The choreographer was devoted to research and experimentation, building a personal poetics that intrigued me while also making me deeply uneasy. The leading dancer was often physically impaired, moved awkwardly, or performed in a clumsy way. That clashed with the beauty of the music and the precision of the dance, creating a dissonance that took my breath away.

It was the kind of feeling empathetic people get when someone does something embarrassing. You’re unsure whether to look away, step in to help, or distract others so the awkward moment slips by unnoticed. Or you just want to hide your head in a pillow and wait for it to end.

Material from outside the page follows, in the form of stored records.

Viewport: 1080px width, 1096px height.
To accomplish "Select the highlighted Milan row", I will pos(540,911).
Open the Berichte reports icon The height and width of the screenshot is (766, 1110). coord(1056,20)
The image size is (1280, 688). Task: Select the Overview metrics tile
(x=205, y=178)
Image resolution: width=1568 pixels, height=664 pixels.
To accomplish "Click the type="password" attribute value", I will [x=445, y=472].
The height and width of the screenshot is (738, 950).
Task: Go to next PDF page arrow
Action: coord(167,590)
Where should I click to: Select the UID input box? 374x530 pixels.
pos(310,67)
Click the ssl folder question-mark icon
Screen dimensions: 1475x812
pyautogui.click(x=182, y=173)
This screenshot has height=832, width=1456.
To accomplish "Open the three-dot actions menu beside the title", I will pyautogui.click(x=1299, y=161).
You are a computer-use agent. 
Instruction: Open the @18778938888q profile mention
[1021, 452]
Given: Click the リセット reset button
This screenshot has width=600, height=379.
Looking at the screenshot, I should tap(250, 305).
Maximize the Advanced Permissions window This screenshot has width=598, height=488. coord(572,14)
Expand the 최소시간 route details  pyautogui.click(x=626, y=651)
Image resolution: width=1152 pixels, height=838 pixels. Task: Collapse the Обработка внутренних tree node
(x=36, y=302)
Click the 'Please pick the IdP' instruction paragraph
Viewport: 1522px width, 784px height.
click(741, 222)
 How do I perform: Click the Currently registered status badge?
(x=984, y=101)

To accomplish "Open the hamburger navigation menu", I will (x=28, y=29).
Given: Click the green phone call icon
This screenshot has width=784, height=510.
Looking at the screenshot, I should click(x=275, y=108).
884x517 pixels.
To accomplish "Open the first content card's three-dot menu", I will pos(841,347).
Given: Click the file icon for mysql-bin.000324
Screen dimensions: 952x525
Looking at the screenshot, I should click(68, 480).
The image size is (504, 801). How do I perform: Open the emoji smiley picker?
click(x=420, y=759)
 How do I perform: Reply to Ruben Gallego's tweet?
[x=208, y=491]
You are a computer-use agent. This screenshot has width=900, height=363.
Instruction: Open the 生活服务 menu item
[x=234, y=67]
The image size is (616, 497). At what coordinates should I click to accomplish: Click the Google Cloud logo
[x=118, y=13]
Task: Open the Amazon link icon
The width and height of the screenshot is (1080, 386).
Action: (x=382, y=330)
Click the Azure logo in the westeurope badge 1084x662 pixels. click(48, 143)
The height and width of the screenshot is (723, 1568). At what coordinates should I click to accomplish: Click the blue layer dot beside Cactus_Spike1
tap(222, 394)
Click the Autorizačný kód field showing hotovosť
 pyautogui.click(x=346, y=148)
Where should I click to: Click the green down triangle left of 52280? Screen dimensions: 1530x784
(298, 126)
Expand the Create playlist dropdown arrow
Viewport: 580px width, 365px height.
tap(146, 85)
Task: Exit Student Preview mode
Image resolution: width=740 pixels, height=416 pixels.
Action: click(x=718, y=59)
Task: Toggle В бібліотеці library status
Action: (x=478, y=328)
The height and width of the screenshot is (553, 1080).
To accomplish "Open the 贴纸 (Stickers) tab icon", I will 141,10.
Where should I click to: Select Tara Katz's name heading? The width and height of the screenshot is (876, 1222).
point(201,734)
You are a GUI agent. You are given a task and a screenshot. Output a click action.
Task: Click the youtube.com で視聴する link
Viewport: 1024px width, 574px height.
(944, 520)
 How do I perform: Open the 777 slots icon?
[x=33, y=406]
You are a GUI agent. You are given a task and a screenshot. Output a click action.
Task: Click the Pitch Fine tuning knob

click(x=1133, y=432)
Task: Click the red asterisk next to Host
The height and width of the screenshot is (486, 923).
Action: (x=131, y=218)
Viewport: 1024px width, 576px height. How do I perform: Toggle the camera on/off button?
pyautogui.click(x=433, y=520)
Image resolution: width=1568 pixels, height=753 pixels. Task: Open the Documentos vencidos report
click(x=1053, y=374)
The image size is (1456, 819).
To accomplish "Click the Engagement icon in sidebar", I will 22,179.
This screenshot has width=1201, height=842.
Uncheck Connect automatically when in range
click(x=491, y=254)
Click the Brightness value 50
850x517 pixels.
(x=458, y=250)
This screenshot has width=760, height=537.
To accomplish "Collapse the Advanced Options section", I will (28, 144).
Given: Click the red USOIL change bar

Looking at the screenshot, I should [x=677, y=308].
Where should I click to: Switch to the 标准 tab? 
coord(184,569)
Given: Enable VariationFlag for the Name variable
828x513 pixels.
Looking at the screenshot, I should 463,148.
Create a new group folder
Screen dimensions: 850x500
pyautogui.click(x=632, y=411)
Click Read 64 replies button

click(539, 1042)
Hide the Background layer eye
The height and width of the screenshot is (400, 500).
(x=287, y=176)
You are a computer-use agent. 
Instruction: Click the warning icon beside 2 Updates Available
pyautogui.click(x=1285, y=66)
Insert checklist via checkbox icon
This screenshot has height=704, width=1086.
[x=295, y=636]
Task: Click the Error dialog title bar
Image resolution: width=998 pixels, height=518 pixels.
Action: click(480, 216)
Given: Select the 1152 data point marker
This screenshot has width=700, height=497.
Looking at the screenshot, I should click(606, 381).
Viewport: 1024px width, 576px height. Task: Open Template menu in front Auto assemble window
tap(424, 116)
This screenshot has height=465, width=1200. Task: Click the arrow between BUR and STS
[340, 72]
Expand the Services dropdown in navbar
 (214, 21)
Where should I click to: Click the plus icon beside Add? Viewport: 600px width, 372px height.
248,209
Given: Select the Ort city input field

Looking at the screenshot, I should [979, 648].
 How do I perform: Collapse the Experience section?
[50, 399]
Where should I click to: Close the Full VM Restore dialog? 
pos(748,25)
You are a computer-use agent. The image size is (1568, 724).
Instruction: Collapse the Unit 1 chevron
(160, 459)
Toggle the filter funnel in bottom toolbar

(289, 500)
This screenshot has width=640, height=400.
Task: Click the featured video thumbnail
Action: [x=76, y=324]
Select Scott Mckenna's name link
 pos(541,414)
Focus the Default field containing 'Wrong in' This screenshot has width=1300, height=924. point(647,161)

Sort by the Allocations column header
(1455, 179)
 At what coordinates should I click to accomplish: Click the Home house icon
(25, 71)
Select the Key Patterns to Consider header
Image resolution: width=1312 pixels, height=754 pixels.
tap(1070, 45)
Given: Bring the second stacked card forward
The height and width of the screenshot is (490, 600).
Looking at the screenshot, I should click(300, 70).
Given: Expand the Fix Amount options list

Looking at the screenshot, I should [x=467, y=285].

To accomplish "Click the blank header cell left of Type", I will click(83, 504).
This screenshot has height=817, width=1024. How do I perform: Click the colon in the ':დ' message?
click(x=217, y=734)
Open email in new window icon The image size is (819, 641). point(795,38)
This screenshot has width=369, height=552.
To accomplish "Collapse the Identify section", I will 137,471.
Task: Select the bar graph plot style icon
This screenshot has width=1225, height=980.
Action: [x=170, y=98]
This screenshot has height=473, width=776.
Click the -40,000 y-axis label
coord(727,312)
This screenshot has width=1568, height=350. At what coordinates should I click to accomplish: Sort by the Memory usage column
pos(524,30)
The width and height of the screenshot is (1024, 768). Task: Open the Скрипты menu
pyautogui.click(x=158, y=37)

Somehow, it also took me back to childhood in Naples, walking with my mother—always rushed and worried—past those ground-level openings in old buildings. They were covered with wire mesh, breathing out the smell of moss, mold, and dust. For me, weakness, ugliness, oddity, obscenity, deformity, irritation, clumsiness, rejection—have always carried a strange power. Men with unusual faces, physical irregularities, dwarfs, deformities—all of it repelled me and, at the same time, pulled me in with irresistible force.

Only now do I begin to understand why, despite the discomfort, I stayed glued to my seat and would have watched those scenes again and again. They echoed inside me. It was a missing piece of knowledge I needed: the awareness that there is no poetry, and therefore no art, in perfection. I had to read it in black on white before I could truly grasp it.

For more than two years now, embroidery has been my path into non-control. Into the organic in the Cronenberg sense, into deliberately ignoring what the world asks of me. It is not an easy path, shaped as I am by my planets and my childhood. I struggle to be a neutral channel, able to translate energy into embroidered illustrations while keeping it clean, pure, and uncontaminated. I’ve wrestled with this forever. Especially since, as Elémire Zolla once wrote, “to remain in this state you must have no interests to defend, no fears to soothe, no needs to satisfy.”

Biblioteca de babel

My choice to depict nature, unless I’m deliberately seeking the abstract, also comes from this. A plant, an animal, the wind, the sea, the clouds do not chase beauty. They exist, and that is enough. They can be furious, messy, unpredictable, utterly indifferent to anyone’s opinion. Or astonishingly symmetrical, hypnotically perfect—without trying to be, simply because existence itself is enough. As in Borges library . And if it works, it survives and replicates, skipping generations or breaking through with the brute force of desperation.

In the end, this is the only way I can create works that don’t turn against me. Pieces I can look at without hating, that don’t mirror only me, that aren’t narcissistic expressions. Works that give me peace instead of making me so anxious I need to hide or destroy them. What I once only intuited is now before my eyes, printed on my heart, opening new horizons. It’s like standing on a cliff above the sea, finally breathing with full lungs. I expect wonders — along with new challenges.